On 10/11/2020 6:01 pm, Jakub Jelinek wrote:
One thing is that max-active-levels-var in 5.0 is per-device,
but in 5.1 per-data environment.  The question is if we should implement
the problematic 5.0 way or the 5.1 one.  E.g.:
#include <omp.h>
#include <stdio.h>

int
main ()
{
   #pragma omp parallel
   {
     omp_set_nested (1);
     #pragma omp parallel num_threads(2)
     printf ("Hello, world!\n");
   }
}
which used to be valid in 4.5 (where nest-var used to be per-data
environment) is in 5.0 racy (and in 5.1 will not be racy again).
Though, as these are deprecated APIs, perhaps we can just do the 5.0 way for
now.

Since max-active-levels-var is still current in 5.1, I guess we might as well do it properly :-). I have now placed max-active-levels-var into gomp_task_icv. The definition of omp_get_nested in 5.1 refers to the active-level-var ICV which is currently not implemented, so the comparison is against omp_get_active_level() instead.

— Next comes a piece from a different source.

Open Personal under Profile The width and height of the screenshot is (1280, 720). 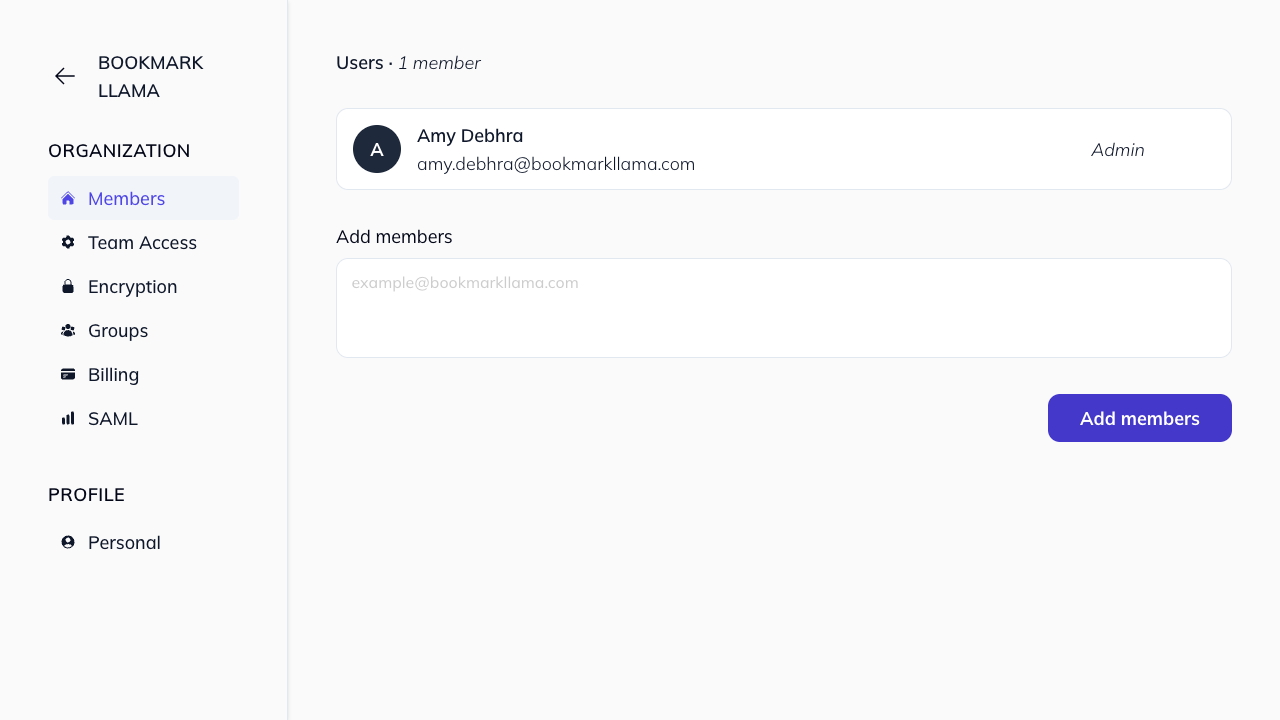pyautogui.click(x=124, y=542)
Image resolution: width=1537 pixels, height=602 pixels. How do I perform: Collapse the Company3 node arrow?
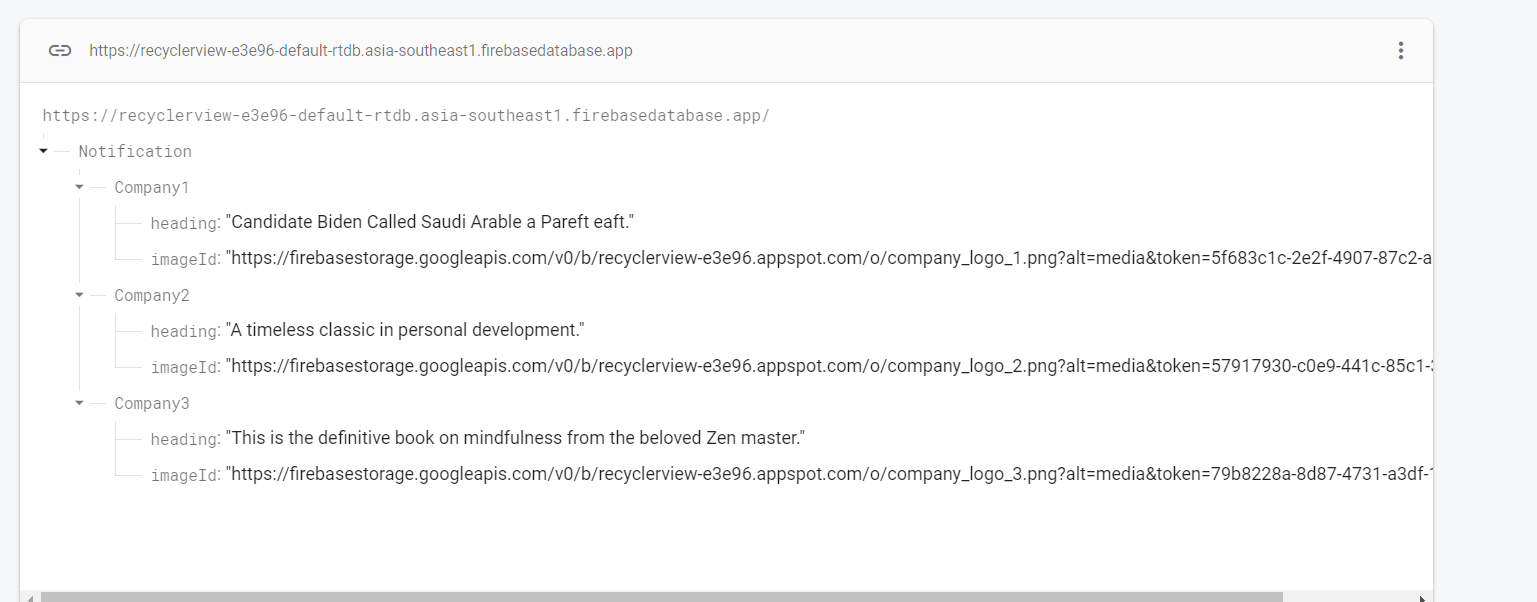click(x=79, y=403)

--- a/libgomp/libgomp.texi
+++ b/libgomp/libgomp.texi
@@ -489,8 +489,11 @@ represent their language-specific counterparts.
Nested parallel regions may be initialized at startup by the
  @env{OMP_NESTED} environment variable or at runtime using
-@code{omp_set_nested}.  If undefined, nested parallel regions are
-disabled by default.
+@code{omp_set_nested}.  Setting the maximum number of nested
+regions to above one using the @env{OMP_MAX_ACTIVE_LEVELS}
+environment variable or @code{omp_set_max_active_levels} will
+also enable nesting.  If undefined, nested parallel regions
+are disabled by default.

This doesn't really describe what env.c does.  If undefined, then
if OMP_NESTED is defined, it will be folloed, and if neither is
defined, the code sets the default based on
"OMP_NUM_THREADS or OMP_PROC_BIND is set to a
comma-separated list of more than one value"
as the spec says and only is disabled otherwise.

Similarly.

Again.

I have changed these to more accurately describe what is happening. The descriptions are starting to get rather verbose though...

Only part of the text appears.